Task instructions:
Find each line in the records below that contains the word "will", and copy it out.

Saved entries
----------------
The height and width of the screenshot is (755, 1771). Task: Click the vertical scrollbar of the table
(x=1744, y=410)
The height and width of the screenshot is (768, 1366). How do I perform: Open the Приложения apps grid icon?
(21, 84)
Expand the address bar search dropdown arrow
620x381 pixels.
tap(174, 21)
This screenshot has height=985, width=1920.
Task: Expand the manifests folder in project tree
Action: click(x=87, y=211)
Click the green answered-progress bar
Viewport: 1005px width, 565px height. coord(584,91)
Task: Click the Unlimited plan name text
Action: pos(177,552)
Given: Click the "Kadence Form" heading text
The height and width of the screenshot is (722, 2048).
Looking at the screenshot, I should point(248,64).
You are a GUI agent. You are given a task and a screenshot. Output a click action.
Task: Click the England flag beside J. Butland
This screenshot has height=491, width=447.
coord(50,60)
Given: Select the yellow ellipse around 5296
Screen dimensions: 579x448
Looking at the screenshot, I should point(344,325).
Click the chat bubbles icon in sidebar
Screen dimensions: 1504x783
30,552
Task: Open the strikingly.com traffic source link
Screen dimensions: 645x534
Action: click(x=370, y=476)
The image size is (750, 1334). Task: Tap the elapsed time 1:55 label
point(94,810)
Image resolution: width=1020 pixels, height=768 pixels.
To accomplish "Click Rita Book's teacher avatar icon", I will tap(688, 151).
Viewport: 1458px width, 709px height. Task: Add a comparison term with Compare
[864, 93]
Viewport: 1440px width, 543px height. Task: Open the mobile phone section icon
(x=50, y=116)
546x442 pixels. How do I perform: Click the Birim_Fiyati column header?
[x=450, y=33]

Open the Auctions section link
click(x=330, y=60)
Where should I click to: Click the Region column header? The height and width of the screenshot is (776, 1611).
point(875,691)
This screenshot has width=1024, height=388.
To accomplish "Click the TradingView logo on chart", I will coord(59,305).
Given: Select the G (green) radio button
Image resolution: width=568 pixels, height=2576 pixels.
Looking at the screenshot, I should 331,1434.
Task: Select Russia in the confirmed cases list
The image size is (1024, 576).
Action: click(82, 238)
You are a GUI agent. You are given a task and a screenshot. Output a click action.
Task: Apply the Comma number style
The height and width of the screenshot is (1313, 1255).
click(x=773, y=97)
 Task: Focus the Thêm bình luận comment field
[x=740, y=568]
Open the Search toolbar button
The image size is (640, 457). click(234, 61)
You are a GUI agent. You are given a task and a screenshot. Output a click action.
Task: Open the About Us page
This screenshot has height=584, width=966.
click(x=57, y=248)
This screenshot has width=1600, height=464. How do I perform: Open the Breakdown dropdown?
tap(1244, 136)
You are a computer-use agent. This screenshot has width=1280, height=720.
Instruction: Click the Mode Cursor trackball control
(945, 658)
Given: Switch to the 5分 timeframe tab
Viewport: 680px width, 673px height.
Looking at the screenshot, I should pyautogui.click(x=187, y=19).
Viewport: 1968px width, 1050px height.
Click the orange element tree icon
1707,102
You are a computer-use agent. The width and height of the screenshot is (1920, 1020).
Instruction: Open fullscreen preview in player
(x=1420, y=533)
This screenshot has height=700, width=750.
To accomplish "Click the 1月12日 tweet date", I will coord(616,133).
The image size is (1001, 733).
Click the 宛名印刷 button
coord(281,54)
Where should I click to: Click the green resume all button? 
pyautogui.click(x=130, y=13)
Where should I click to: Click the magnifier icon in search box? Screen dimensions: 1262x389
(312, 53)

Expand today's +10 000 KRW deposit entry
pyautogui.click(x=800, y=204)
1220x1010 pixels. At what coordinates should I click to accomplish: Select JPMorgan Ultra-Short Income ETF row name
----------------
Task answer:
To accomplish "Click Rita Book's teacher avatar icon", I will tap(688, 151).
To accomplish "Click the TradingView logo on chart", I will coord(59,305).
To accomplish "Click the 1月12日 tweet date", I will coord(616,133).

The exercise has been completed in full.